| TASK GOAL |
Please restate exactly what appears in the records below from the first line to the line where "You are a computer-use agent. Viewport: 538px" is, that line included.

Saved entries:
::::::::::

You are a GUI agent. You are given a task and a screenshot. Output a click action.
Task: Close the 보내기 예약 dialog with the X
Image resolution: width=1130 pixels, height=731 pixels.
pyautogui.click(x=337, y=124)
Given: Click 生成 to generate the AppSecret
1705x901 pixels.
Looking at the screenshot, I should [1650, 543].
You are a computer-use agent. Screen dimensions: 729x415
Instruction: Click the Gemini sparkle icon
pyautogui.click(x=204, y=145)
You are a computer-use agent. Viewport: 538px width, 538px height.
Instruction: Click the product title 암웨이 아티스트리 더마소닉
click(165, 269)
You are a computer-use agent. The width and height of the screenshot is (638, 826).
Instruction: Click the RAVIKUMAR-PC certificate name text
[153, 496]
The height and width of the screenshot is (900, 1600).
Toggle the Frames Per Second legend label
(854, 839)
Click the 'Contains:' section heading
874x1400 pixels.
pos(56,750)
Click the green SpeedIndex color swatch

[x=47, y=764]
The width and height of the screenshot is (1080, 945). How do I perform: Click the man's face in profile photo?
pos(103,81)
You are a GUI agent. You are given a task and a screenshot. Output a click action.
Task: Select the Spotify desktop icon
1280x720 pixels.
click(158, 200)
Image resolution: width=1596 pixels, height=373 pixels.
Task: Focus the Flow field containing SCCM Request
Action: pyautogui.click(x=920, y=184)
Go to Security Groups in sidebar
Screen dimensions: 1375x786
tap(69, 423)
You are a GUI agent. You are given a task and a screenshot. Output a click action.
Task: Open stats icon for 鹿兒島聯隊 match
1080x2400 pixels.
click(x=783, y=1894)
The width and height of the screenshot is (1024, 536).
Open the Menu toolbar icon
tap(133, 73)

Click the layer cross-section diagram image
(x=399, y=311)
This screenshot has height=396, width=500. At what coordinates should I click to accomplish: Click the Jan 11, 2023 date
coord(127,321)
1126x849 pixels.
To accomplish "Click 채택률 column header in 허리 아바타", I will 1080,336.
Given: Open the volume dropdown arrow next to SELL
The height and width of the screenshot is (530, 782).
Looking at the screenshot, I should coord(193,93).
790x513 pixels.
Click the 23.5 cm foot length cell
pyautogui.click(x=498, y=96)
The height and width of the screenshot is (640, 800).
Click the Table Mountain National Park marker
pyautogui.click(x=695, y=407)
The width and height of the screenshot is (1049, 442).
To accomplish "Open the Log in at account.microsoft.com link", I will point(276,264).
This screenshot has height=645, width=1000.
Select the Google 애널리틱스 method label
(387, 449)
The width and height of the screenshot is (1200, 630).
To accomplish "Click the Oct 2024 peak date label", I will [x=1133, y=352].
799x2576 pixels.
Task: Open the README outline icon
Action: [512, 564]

::::::::::

| RESULT |
You are a GUI agent. You are given a task and a screenshot. Output a click action.
Task: Close the 보내기 예약 dialog with the X
Image resolution: width=1130 pixels, height=731 pixels.
pyautogui.click(x=337, y=124)
Given: Click 生成 to generate the AppSecret
1705x901 pixels.
Looking at the screenshot, I should [1650, 543].
You are a computer-use agent. Screen dimensions: 729x415
Instruction: Click the Gemini sparkle icon
pyautogui.click(x=204, y=145)
You are a computer-use agent. Viewport: 538px width, 538px height.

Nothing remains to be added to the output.